(Beginning of Data to use)
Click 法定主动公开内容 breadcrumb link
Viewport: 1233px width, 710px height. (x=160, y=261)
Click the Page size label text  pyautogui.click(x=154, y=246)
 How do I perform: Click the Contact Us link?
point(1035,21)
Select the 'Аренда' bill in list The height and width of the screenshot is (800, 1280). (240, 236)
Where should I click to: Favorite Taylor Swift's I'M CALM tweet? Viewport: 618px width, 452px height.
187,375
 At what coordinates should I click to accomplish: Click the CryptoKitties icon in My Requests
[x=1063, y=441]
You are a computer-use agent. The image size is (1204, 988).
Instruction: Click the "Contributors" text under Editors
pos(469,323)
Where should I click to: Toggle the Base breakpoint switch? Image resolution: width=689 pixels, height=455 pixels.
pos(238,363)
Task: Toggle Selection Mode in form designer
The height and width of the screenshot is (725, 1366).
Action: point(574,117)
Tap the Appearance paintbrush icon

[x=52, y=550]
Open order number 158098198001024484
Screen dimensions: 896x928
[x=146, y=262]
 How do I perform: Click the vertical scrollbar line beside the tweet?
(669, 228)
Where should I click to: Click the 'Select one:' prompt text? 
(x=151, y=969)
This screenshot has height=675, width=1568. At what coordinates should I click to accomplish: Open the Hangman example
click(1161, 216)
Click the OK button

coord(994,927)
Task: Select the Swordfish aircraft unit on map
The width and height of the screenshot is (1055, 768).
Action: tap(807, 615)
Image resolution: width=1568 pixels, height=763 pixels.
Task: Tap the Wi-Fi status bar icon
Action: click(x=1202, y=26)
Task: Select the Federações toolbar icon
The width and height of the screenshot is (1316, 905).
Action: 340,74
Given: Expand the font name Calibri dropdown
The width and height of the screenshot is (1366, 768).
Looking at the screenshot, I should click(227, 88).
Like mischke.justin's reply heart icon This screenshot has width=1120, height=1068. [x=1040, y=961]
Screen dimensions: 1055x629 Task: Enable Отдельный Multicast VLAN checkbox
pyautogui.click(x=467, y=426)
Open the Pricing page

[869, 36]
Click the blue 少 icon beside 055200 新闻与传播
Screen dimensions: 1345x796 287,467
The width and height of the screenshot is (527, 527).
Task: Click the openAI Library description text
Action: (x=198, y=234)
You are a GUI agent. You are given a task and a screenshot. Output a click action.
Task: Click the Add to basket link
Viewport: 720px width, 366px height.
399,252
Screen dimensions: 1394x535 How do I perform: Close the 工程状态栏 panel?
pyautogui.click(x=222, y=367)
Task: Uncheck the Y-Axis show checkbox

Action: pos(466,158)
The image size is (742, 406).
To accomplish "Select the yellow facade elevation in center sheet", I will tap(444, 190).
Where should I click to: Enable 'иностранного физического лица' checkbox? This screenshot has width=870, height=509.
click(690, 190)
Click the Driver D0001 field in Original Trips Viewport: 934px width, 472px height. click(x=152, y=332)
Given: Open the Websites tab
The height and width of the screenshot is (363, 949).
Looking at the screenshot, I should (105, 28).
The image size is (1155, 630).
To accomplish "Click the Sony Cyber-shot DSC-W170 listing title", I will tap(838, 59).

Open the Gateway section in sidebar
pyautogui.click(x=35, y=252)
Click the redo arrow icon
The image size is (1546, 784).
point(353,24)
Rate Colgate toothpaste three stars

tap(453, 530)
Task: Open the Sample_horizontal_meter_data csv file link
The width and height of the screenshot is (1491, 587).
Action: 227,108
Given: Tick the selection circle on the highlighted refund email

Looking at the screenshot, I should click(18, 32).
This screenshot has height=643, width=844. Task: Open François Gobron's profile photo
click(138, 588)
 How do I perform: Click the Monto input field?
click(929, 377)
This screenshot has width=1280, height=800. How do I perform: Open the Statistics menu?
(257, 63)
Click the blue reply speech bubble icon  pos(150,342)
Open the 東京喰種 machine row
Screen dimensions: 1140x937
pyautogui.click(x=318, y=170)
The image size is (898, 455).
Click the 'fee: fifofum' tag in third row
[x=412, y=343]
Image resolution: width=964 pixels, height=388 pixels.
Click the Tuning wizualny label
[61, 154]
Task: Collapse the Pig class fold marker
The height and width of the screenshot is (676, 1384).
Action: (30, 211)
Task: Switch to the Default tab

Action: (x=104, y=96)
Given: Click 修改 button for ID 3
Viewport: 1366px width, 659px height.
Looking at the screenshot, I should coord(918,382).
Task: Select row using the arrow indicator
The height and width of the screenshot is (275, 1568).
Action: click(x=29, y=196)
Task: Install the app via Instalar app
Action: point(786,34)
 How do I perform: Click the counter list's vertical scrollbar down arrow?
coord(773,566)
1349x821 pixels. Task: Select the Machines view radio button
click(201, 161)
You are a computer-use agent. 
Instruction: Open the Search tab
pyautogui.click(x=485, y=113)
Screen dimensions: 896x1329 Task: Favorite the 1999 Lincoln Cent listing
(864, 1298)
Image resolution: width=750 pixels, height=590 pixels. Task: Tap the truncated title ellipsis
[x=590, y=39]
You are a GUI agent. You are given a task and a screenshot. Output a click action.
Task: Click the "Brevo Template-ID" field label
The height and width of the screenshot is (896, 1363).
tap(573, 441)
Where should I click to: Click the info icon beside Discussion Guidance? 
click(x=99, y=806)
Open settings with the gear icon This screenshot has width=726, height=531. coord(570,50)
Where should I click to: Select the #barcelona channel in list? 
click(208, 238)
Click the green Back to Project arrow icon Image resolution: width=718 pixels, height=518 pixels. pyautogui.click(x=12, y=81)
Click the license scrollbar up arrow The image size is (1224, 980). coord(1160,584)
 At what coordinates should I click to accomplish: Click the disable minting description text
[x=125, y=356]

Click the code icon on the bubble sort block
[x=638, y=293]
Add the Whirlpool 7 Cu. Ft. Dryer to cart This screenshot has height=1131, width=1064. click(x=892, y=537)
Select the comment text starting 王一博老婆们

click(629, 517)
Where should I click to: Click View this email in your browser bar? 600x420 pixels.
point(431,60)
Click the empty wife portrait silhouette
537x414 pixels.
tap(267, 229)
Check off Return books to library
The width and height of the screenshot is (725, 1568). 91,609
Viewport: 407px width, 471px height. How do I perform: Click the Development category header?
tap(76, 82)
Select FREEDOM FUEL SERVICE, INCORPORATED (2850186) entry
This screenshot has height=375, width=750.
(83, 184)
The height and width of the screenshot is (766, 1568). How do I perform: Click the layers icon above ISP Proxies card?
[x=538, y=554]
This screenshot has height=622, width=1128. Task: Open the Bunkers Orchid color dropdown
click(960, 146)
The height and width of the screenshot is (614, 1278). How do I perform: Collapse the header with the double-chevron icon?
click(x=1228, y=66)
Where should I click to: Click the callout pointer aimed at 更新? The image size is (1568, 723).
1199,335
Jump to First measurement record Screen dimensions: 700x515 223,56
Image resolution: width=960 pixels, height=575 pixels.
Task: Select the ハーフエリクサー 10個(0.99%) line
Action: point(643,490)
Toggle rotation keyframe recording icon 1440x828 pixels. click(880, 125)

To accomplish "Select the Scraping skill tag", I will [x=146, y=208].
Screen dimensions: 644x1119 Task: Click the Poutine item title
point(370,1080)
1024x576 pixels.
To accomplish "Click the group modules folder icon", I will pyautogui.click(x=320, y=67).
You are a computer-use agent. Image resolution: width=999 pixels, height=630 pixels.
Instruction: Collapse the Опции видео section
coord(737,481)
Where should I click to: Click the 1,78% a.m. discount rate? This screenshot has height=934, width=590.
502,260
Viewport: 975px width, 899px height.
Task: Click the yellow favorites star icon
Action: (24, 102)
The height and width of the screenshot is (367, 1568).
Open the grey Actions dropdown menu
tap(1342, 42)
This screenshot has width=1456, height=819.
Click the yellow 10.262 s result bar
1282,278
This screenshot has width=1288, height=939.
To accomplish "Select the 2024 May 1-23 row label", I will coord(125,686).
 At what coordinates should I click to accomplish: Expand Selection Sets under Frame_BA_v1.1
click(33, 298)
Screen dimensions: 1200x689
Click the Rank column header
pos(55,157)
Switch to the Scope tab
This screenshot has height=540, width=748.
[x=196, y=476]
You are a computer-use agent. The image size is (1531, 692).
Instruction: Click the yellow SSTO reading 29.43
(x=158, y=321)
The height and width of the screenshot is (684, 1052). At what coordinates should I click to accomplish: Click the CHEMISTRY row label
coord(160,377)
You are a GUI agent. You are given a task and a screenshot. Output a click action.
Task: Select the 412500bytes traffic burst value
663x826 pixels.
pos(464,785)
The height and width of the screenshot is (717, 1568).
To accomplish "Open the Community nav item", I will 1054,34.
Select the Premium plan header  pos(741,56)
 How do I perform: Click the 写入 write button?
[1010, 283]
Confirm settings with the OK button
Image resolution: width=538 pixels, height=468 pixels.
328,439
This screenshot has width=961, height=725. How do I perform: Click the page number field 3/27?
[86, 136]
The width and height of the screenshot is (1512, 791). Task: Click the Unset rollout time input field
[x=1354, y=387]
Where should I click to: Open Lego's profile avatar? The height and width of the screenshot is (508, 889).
(End of Data to use)
What is being asked ▸ Output the lines above between the one holding "You are a computer-use agent. Image" and the one holding "Select the Premium", inclusive, with nothing before or after them.

Response ▸
You are a computer-use agent. Image resolution: width=999 pixels, height=630 pixels.
Instruction: Collapse the Опции видео section
coord(737,481)
Where should I click to: Click the 1,78% a.m. discount rate? This screenshot has height=934, width=590.
502,260
Viewport: 975px width, 899px height.
Task: Click the yellow favorites star icon
Action: (24, 102)
The height and width of the screenshot is (367, 1568).
Open the grey Actions dropdown menu
tap(1342, 42)
This screenshot has width=1456, height=819.
Click the yellow 10.262 s result bar
1282,278
This screenshot has width=1288, height=939.
To accomplish "Select the 2024 May 1-23 row label", I will coord(125,686).
 At what coordinates should I click to accomplish: Expand Selection Sets under Frame_BA_v1.1
click(33, 298)
Screen dimensions: 1200x689
Click the Rank column header
pos(55,157)
Switch to the Scope tab
This screenshot has height=540, width=748.
[x=196, y=476]
You are a computer-use agent. The image size is (1531, 692).
Instruction: Click the yellow SSTO reading 29.43
(x=158, y=321)
The height and width of the screenshot is (684, 1052). At what coordinates should I click to accomplish: Click the CHEMISTRY row label
coord(160,377)
You are a GUI agent. You are given a task and a screenshot. Output a click action.
Task: Select the 412500bytes traffic burst value
663x826 pixels.
pos(464,785)
The height and width of the screenshot is (717, 1568).
To accomplish "Open the Community nav item", I will 1054,34.
Select the Premium plan header  pos(741,56)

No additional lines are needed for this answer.